The Korea National Growth Fund allocated 250 billion Korean won to the investment, equivalent to roughly $165 million. This represents the inaugural direct government financial commitment through South Korea’s “K-Nvidia” initiative, a strategic program coordinated by the Financial Services Commission alongside the Ministry of Science and ICT.
The “K-Nvidia” initiative aims to cultivate a South Korean AI chip enterprise capable of competing on the global stage, specifically challenging U.S. market leadership in semiconductor technology.
Established in 2020, Rebellions specializes in creating neural processing units (NPUs) optimized for AI inference operations.
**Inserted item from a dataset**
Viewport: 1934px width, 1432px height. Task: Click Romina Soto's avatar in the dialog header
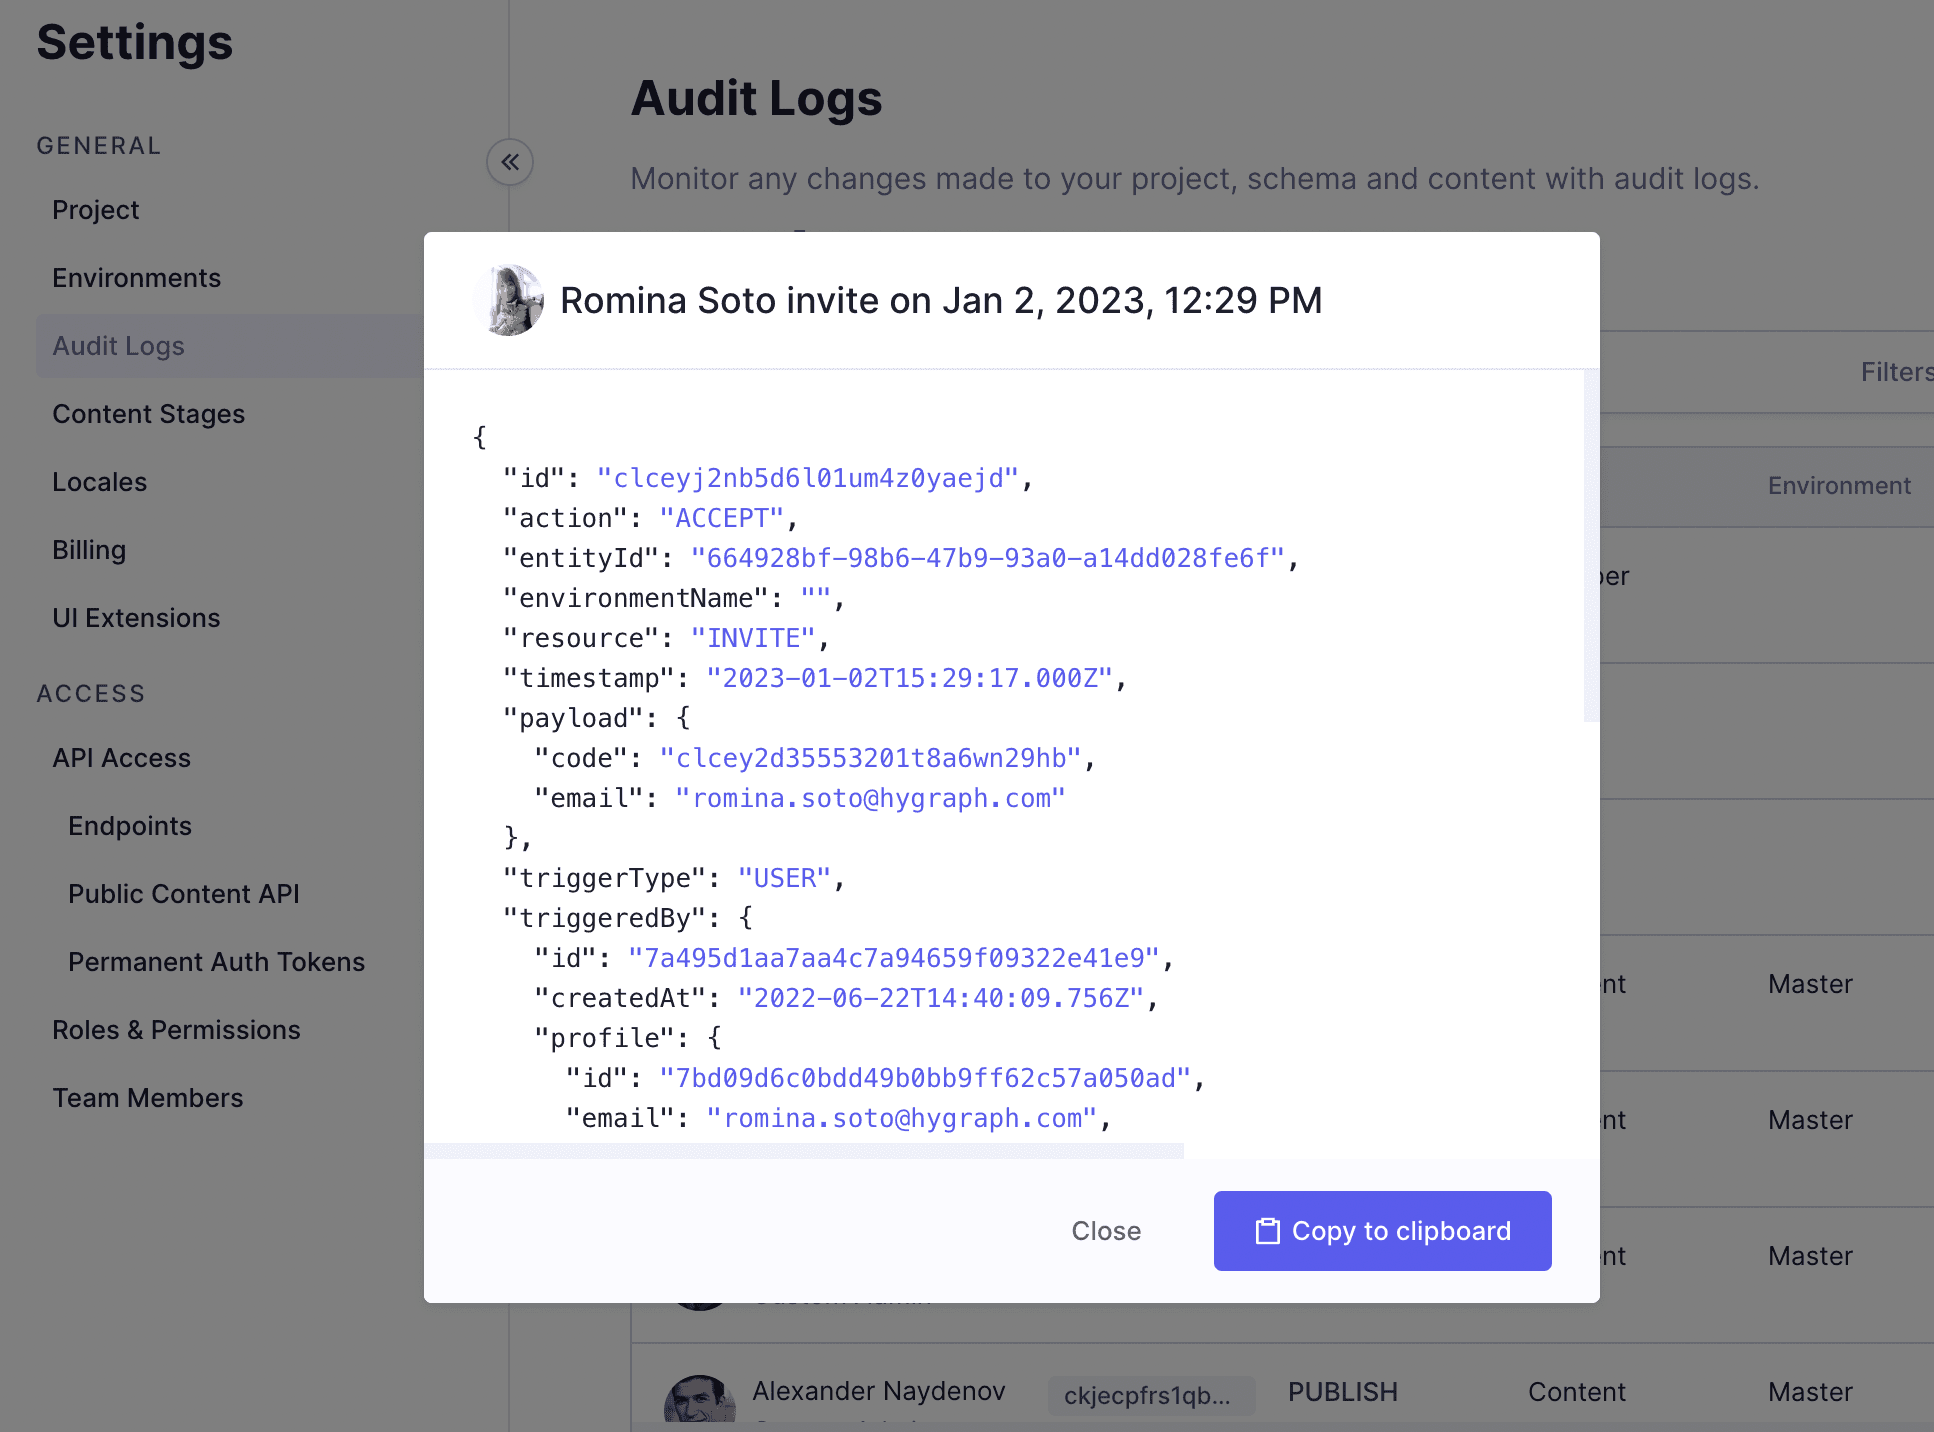508,300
Inference represents the deployment phase of AI systems, where trained models execute real-world applications, distinct from the initial model training phase.
CEO Sunghyun Park emphasized that the company’s semiconductor designs deliver superior energy efficiency relative to rival solutions when executing inference tasks.
Focus on U.S. Market Penetration
Park revealed to CNBC that the newly acquired capital will fuel the company’s American market expansion strategy. He identified Meta and xAI as priority customer prospects, choosing to focus on AI laboratories over major cloud infrastructure providers like Amazon or Microsoft.
The startup currently maintains ongoing proof-of-concept evaluations with prospective U.S. clients, according to Park’s statements.
Rebellions operates in a competitive landscape alongside Nvidia and an expanding roster of specialized AI chip ventures including Groq and Cerebras. While Nvidia’s GPUs have established dominance in AI training applications, the market increasingly demands chips optimized specifically for inference efficiency.
Public Offering Preparations and Memory Component Constraints
Park acknowledged the company’s active preparations for launching an initial public offering, though he declined to specify timing parameters or preferred stock exchange venues.
A significant operational hurdle involves procuring adequate memory chip supplies. These critical components, manufactured by Samsung, SK Hynix, and Micron, face intense demand amid constrained availability, resulting in escalating acquisition costs.
Park characterized memory procurement as challenging while highlighting that Samsung and SK Hynix maintain investor positions in Rebellions, potentially providing preferential access to component supplies.
The investor consortium includes Saudi Aramco’s Wa’ed Ventures, Arm, KT, and SK Telecom among others.
With headquarters in South Korea and operational facilities in the United States, Rebellions has articulated priorities centered on ramping up production volumes for its Rebel100 platform while strengthening its American market footprint in advance of its anticipated public market debut.